The 90% confidence interval for \(\mu\) is computed using

\[\begin{align*} \bar x &\pm t^* \sigma_{\bar X}\\ 1412.9167 &\pm 1.714 \times 129.917\\ 1412.9167 &\pm 222.677738\\ (1190.239 &,1635.594 ) \end{align*}\] In words, we are 90% confident that the average sulfate S04 in well water is between 1190.2 and 1635.6 in parts per million.

Sample Proportion

Exercise 3.3 In New York City on October 23rd, 2014, a doctor who had recently been treating Ebola patients in Guinea went to the hospital with a slight fever and was subsequently diagnosed with Ebola.
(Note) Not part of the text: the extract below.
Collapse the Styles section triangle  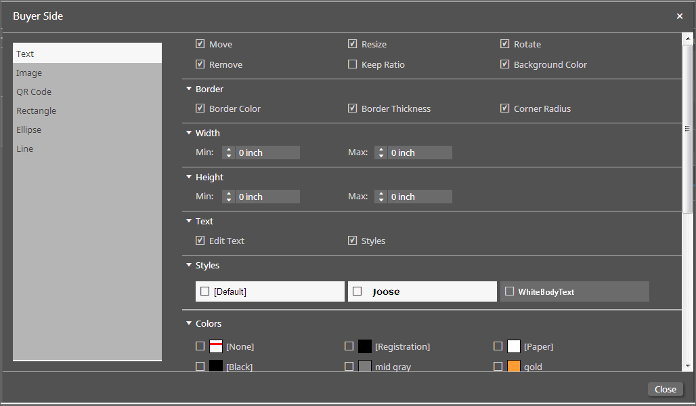click(x=189, y=265)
Soon thereafter, an NBC 4 New York/The Wall Street Journal/Marist Poll found that 82% of New Yorkers favored a “mandatory 21-day quarantine for anyone who has come into contact with an Ebola patient.” This poll included responses from 1042 New York adults between October 26th and 28th, 2014.

What is the point estimate in this case, and is it reasonable to use a normal distribution to model that point estimate?

Solution

The point estimate, based on a sample size of \(n = 1042\), is \(\hat{p} = 0.82\).
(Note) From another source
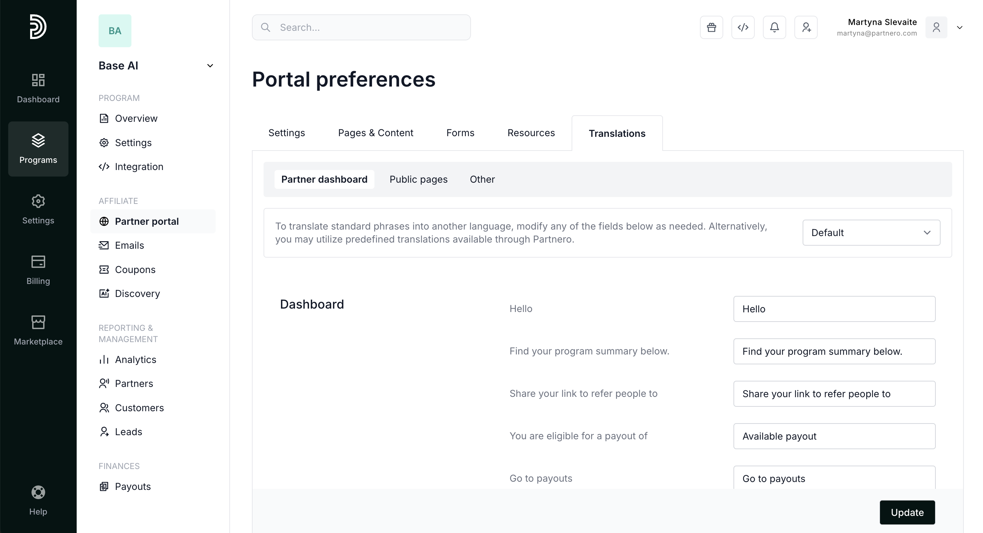Open Marketplace from left rail
Screen dimensions: 983x533
pos(38,330)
To check whether \(\hat{p}\) can be reasonably modeled using a normal distribution, we check:

Independence (poll is based on a simple random sample)
Success-failure condition:
- \(n \hat{p} = 1042 \times 0.82 = 854.44 \geq 10\) (condition met)
- \(n (1 - \hat{p}) = 1042 \times 0.18 = 187.56 \geq 10\) (condition met)
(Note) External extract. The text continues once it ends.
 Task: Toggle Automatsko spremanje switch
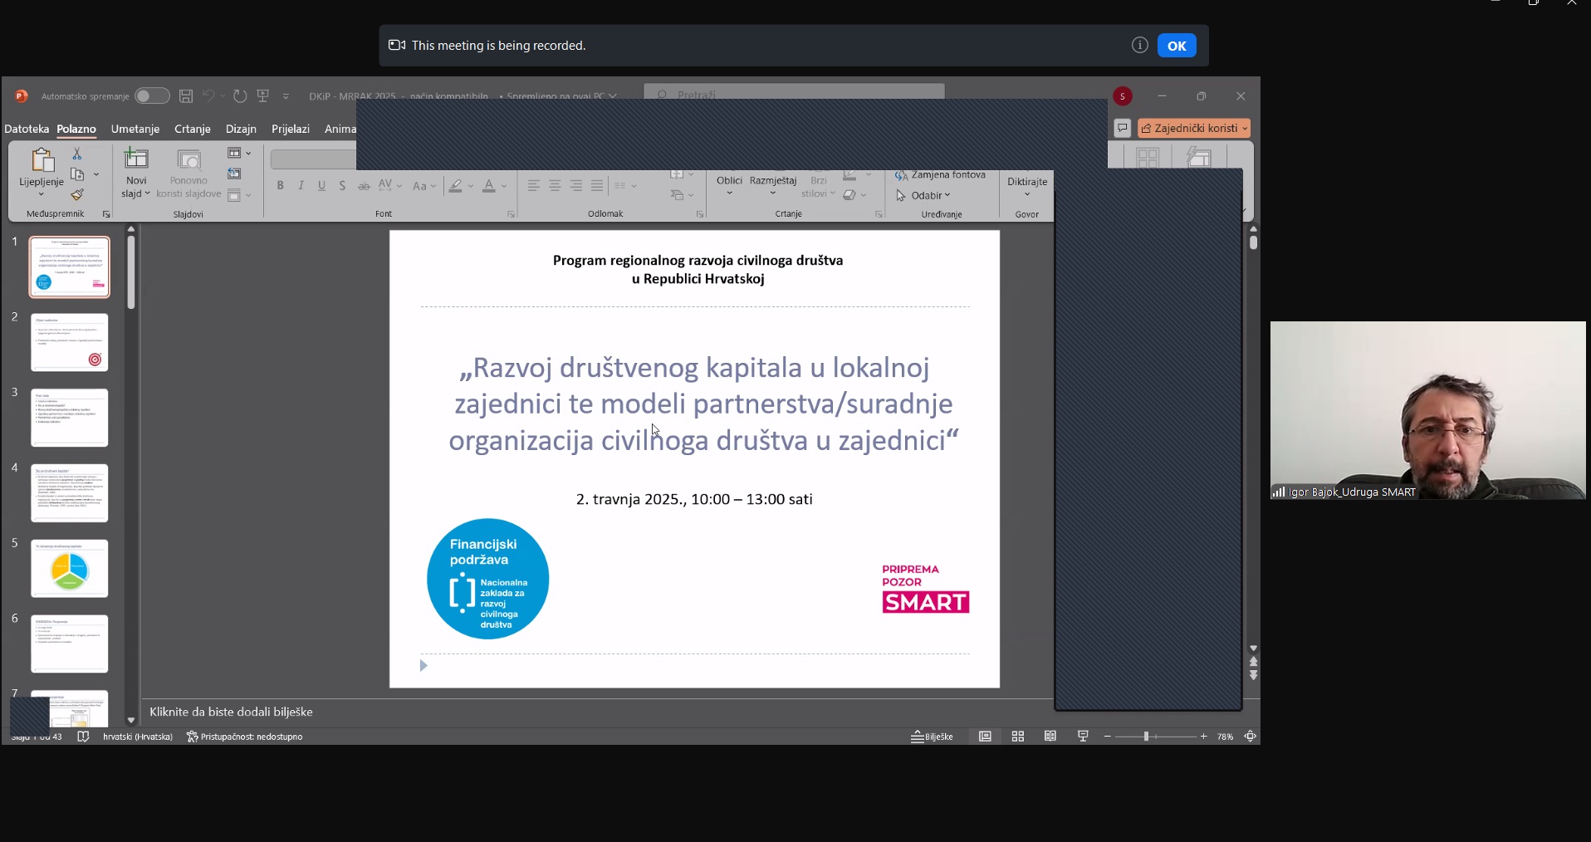click(152, 96)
Since both conditions are met, we can assume the sampling distribution of \(\hat{p}\) follows an approxiamte normal distribution.

Estimate the standard error of \(\hat{p}\).

Solution

The standard error is given by:

\[ SE_{\hat{p}} = \sqrt{\frac{\hat{p}(1-\hat{p})}{n}} \]

Substituting values:

\[ SE_{\hat{p}} = \sqrt{\frac{0.82(1 - 0.82)}{1042}} = \sqrt{\frac{0.82 \times 0.18}{1042}} \approx 0.012 \]

Construct a 95% confidence interval for \(\hat{p}\).

Solution

Using \(SE = 0.012\), \(\hat{p} = 0.82\), and the critical value \(z^* = 1.96\) for a 95% confidence level:

\[\begin{align*} \text{Confidence Interval} &= \hat{p} \pm z^* \times SE \\ &= 0.82 \pm 1.96 \times 0.012 \\ &= 0.82 \pm 0.02352 &\text{ans option 1}\\ &= (0.797, 0.843)&\text{ans option 2} \end{align*}\]

Either the point estimate plus/minus the margin of error, or the confidence interval are acceptable final answers.

Interpret the confidence interval.

Solution

We are 95% confident that the proportion of New York adults in October 2014 who supported a quarantine for anyone who had come into contact with an Ebola patient was between 0.797 and 0.843.

If we instead wanted an 85% confidence interval, the interval would get
1. wider
2. narrower
3. stay the same
4. There is not enough information to say

Solution

narrower

A lower confidence level corresponds to a smaller \(z^*\) value, which results in a narrower confidence interval.